La requête a été communiquée au département des Bouches-du-Rhône qui n'a pas produit de mémoire en défense.
Par mémoire enregistré le 2 février 2024, la caisse d'allocations familiales des Bouches du Rhône précise que la créance référencée est soldée.
Vu :
- le code de l'action sociale et des familles ;
- le code de justice administrative.
Le président du tribunal a désigné M. Fédi, vice-président, en application de l'article R. 222-13 du code de justice administrative.
Le président de la formation de jugement a dispensé le rapporteur public, sur sa proposition, de prononcer des conclusions à l'audience.
Les parties ont été régulièrement averties du jour de l'audience.
Ont été entendu au cours de l'audience publique
- le rapport de M. Fédi, vice-président,
- les observations de Mme B, représentant le département des Bouches-du-Rhône.
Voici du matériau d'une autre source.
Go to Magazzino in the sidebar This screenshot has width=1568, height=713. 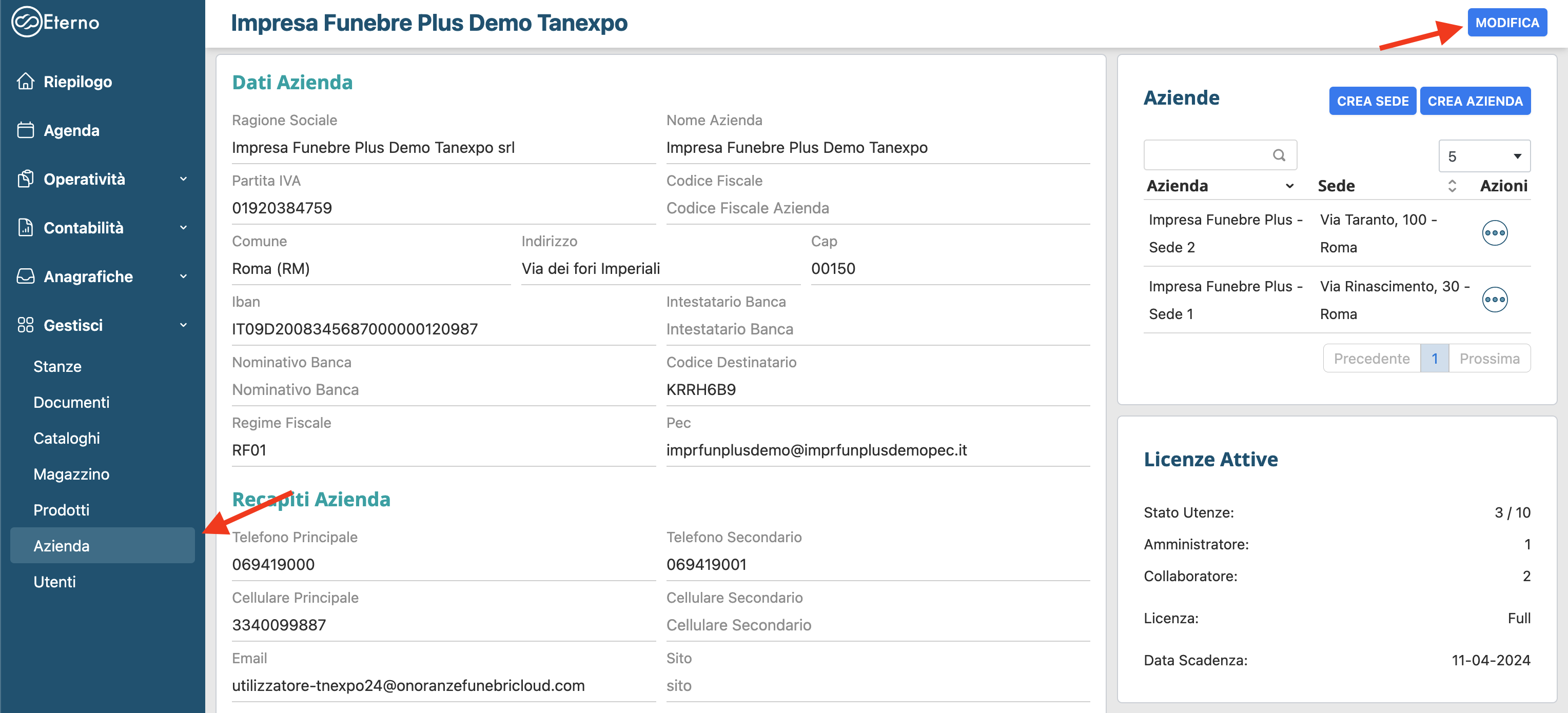pyautogui.click(x=71, y=474)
La clôture de l'instruction a été prononcée, en application des dispositions de l'article R. 772-9 du code de justice administrative, après que les parties ont formulé leurs observations orales à l'audience.
Considérant ce qui suit :
1. Par une décision du 16 juin 2021 le directeur de la caisse d'allocations familiales des Bouches-du-Rhône a refusé d'accorder à Mme C une remise de dette concernant un indu de revenu de solidarité active du montant de 1 675,56 euros pour la période comprise entre septembre 2020 et décembre 2020.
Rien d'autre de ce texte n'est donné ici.